WSU researchers train clinics including two in Spokane to help people quit stimulant drugs

Monday, September 4, 2023

(as reported in the Spokesman-Review by Treva Lind)

People wanting to quit stimulant drugs have few clinical options, except for an incentive-based approach shown effective through decades of Washington State University research.

Called contingency management, it’s a behavioral intervention that uses gift cards and small prizes to help motivate people to quit using stimulants such as methamphetamine and cocaine. Typically, clinic visits are twice weekly for at least 12 weeks, and participants must have weekly drug-free urine samples to gain rewards.

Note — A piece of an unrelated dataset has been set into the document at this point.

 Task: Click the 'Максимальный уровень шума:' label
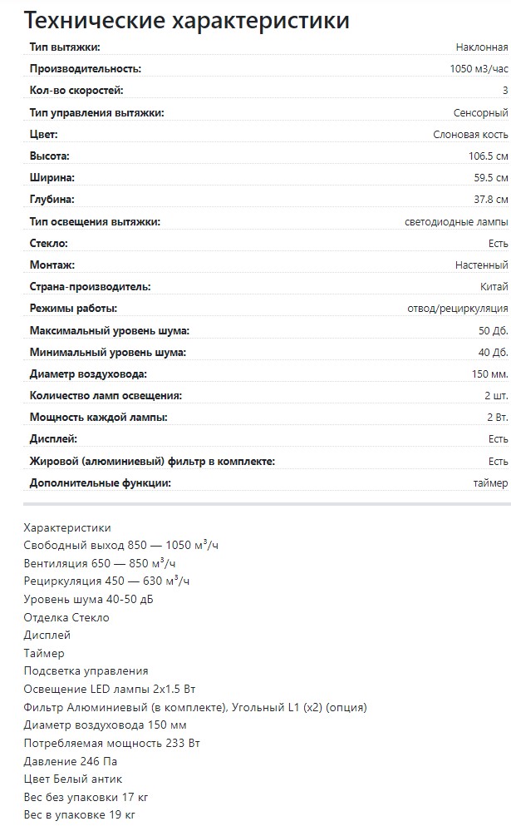coord(110,330)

This intervention moved outside research walls and into clinics statewide just within the past three years, as WSU researchers provided contingency management training. The intervention is now at nine sites, starting in 2020 with the Spokane Teaching Health Clinic. An additional eight sites – including MultiCare Rockwood Clinic – were launched under a pilot program sponsored by the state Health Care Authority.

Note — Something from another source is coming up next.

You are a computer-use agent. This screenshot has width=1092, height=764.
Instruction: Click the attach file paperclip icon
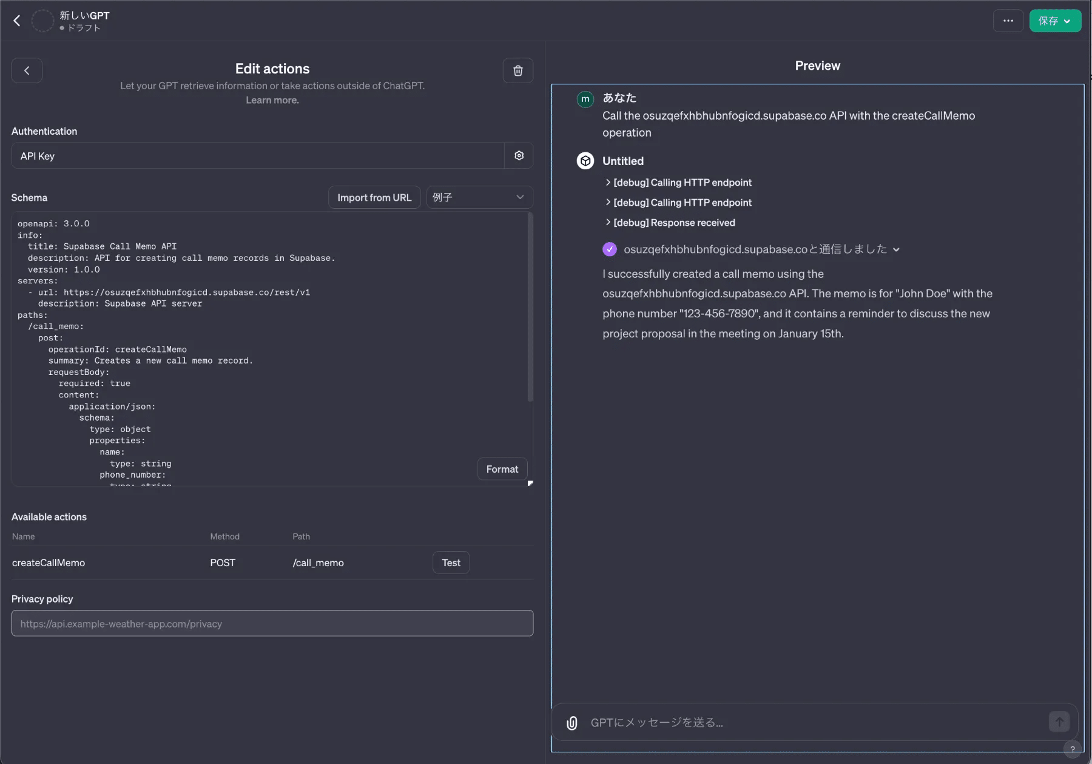[571, 723]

As of July, Washington became the second state in the U.S., after California, to allow contingency management under a waiver to be a Medicaid-funded benefit. With that waiver, the additional funding is expected to expand the contingency management pilot to about 90 sites in the next five years.

“The recent developments really are how to get a science-based intervention into real-world clinical settings, and that is some of the work our group has been doing – training and technical assistance,” said Michelle Peavy, research director of training at WSU’s PRISM, for Promoting Research Initiatives in Substance Use and Mental Health.

Contingency management often is offered at sites that also provide opioid-use disorder treatment medications and intervention. It isn’t unusual that people in treatment have taken both opioids and stimulant-type drugs, Peavy said.

However, researchers contend that treatment for stimulants requires a different approach.

Peavy said when stimulant drug use becomes a problem, people’s focuses often narrow to just the drugs’ reinforcing effects and away from other positive aspects of life, such as relationships and meaningful work.

“If a person has a stimulant use disorder, there aren’t many medication options that will help people cut down or quit using,” Peavy said. “Contingency management is a nonmedication, behaviorally based intervention.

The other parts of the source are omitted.